## [Required action]
The records that follow must be transcribed exactly, each one in full.

## [Records]
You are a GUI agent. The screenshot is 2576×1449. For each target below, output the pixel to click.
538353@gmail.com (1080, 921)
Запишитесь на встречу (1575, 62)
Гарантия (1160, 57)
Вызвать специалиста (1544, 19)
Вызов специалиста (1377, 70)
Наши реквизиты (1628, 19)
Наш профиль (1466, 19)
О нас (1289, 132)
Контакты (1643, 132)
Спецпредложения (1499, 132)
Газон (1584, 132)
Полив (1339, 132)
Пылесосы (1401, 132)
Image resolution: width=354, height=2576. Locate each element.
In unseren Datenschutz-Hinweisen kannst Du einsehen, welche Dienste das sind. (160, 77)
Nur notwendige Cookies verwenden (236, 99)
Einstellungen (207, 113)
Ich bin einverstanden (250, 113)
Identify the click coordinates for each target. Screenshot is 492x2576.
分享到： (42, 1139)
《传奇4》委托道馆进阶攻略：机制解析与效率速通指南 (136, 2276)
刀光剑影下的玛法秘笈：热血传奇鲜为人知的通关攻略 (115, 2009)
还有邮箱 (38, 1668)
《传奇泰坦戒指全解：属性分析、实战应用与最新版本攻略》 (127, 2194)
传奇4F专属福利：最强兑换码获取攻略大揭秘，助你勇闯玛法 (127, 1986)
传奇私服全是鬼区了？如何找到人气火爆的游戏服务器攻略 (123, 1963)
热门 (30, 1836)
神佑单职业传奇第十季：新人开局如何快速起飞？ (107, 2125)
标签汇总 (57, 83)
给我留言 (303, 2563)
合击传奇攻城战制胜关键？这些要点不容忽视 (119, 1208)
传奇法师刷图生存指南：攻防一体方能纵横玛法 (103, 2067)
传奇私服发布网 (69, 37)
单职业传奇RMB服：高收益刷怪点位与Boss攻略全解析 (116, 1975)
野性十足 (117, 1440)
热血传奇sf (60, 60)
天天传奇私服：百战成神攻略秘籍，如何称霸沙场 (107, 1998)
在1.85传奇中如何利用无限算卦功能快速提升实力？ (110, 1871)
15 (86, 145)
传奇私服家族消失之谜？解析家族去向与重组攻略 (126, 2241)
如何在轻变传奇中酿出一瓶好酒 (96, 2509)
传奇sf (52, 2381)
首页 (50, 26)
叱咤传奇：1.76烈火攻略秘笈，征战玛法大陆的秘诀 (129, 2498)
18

## [Answer]
You are a GUI agent. The screenshot is 2576×1449. For each target below, output the pixel to click.
538353@gmail.com (1080, 921)
Запишитесь на встречу (1575, 62)
Гарантия (1160, 57)
Вызвать специалиста (1544, 19)
Вызов специалиста (1377, 70)
Наши реквизиты (1628, 19)
Наш профиль (1466, 19)
О нас (1289, 132)
Контакты (1643, 132)
Спецпредложения (1499, 132)
Газон (1584, 132)
Полив (1339, 132)
Пылесосы (1401, 132)
Image resolution: width=354, height=2576. Locate each element.
In unseren Datenschutz-Hinweisen kannst Du einsehen, welche Dienste das sind. (160, 77)
Nur notwendige Cookies verwenden (236, 99)
Einstellungen (207, 113)
Ich bin einverstanden (250, 113)
Identify the click coordinates for each target. Screenshot is 492x2576.
分享到： (42, 1139)
《传奇4》委托道馆进阶攻略：机制解析与效率速通指南 (136, 2276)
刀光剑影下的玛法秘笈：热血传奇鲜为人知的通关攻略 (115, 2009)
还有邮箱 (38, 1668)
《传奇泰坦戒指全解：属性分析、实战应用与最新版本攻略》 (127, 2194)
传奇4F专属福利：最强兑换码获取攻略大揭秘，助你勇闯玛法 (127, 1986)
传奇私服全是鬼区了？如何找到人气火爆的游戏服务器攻略 (123, 1963)
热门 (30, 1836)
神佑单职业传奇第十季：新人开局如何快速起飞？ (107, 2125)
标签汇总 (57, 83)
给我留言 (303, 2563)
合击传奇攻城战制胜关键？这些要点不容忽视 (119, 1208)
传奇法师刷图生存指南：攻防一体方能纵横玛法 (103, 2067)
传奇私服发布网 (69, 37)
单职业传奇RMB服：高收益刷怪点位与Boss攻略全解析 (116, 1975)
野性十足 (117, 1440)
热血传奇sf (60, 60)
天天传奇私服：百战成神攻略秘籍，如何称霸沙场 (107, 1998)
在1.85传奇中如何利用无限算卦功能快速提升实力？ (110, 1871)
15 (86, 145)
传奇私服家族消失之谜？解析家族去向与重组攻略 (126, 2241)
如何在轻变传奇中酿出一瓶好酒 (96, 2509)
传奇sf (52, 2381)
首页 (50, 26)
叱咤传奇：1.76烈火攻略秘笈，征战玛法大陆的秘诀 (129, 2498)
18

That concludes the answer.